Man who died on Tongariro hiking trip named

Police and the Department of Conservation consistently warn trampers in a group to stick together...
Police and the Department of Conservation consistently warn trampers in a group to stick together om the Tongariro Crossing. Photo: Getty Images
The tramper who was killed while hiking on Mount Tongariro has been named.

He was 54-year-old Sateesh Babu Halehally-Chikkanna.

Mr Halehally-Chikkanna's body was found by rescue crews yesterday.

Earlier today a police officer spoke out about how he was frustrated by trampers refusing to heed warnings about the risks of hiking the Tongariro Alpine Crossing.

Senior Constable Barry Shepherd said Mr Halehally-Chikkanna set off from the Ketetahi carpark with three others on Monday morning.

"Now we all know that it's an alpine environment, and the weather deteriorated," Mr Shepherd said.

Once the group reached the bush line just below the Ketetahi hut - about two hours into the trek- they split up.

Three of the men continued along the track, before veering off toward the Oturere Hut where they called police for assistance.

"In the meantime their friend continued on the crossing, his wife subsequently reported him overdue and that's when we started searching for him."

Mr Shepherd said it was not clear why the group had decided to separate - a move that hiking groups, police and the Department of Conservation have consistently warned trampers not to do.

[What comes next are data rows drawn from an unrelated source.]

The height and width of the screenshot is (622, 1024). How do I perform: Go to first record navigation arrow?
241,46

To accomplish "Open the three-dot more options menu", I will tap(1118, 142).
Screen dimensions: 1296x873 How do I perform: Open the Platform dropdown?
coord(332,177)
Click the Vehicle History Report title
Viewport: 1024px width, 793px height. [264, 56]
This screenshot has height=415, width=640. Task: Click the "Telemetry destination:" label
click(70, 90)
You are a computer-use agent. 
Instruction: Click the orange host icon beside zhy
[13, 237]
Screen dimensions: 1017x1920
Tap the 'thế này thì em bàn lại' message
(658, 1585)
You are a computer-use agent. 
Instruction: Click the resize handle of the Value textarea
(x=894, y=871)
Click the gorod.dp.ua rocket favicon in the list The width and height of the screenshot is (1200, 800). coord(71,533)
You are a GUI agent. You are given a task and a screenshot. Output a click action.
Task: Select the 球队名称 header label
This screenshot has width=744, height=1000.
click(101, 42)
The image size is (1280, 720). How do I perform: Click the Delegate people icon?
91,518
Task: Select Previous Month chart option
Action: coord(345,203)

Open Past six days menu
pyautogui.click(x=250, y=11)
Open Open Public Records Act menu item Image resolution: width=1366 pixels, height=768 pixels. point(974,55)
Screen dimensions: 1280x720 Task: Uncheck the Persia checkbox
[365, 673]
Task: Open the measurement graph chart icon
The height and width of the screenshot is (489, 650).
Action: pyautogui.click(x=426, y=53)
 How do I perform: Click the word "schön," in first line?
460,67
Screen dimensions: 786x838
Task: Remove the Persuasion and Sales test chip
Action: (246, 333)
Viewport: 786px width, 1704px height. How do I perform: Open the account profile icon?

"The take home message out of all of this is that anyone anticipating or contemplating a trip on the Tongariro Alpine Crossing needs to realise that they need to take notice of the weather forecast, they need to be properly dressed and equipped, they need to be prepared to turn back if the going gets tough or the weather goes bad, and they must stick together," he said.

"If you start together, you must finish together."

It would have been easy for the group to turn back at the point where they became separated, he said.

"It would be very easy for any group to stick together and make a combined decision to turn back when the weather goes bad," he said.

"People need to actually start listening to us ... there is frustration from us all because a lot of these situations are so easily preventable."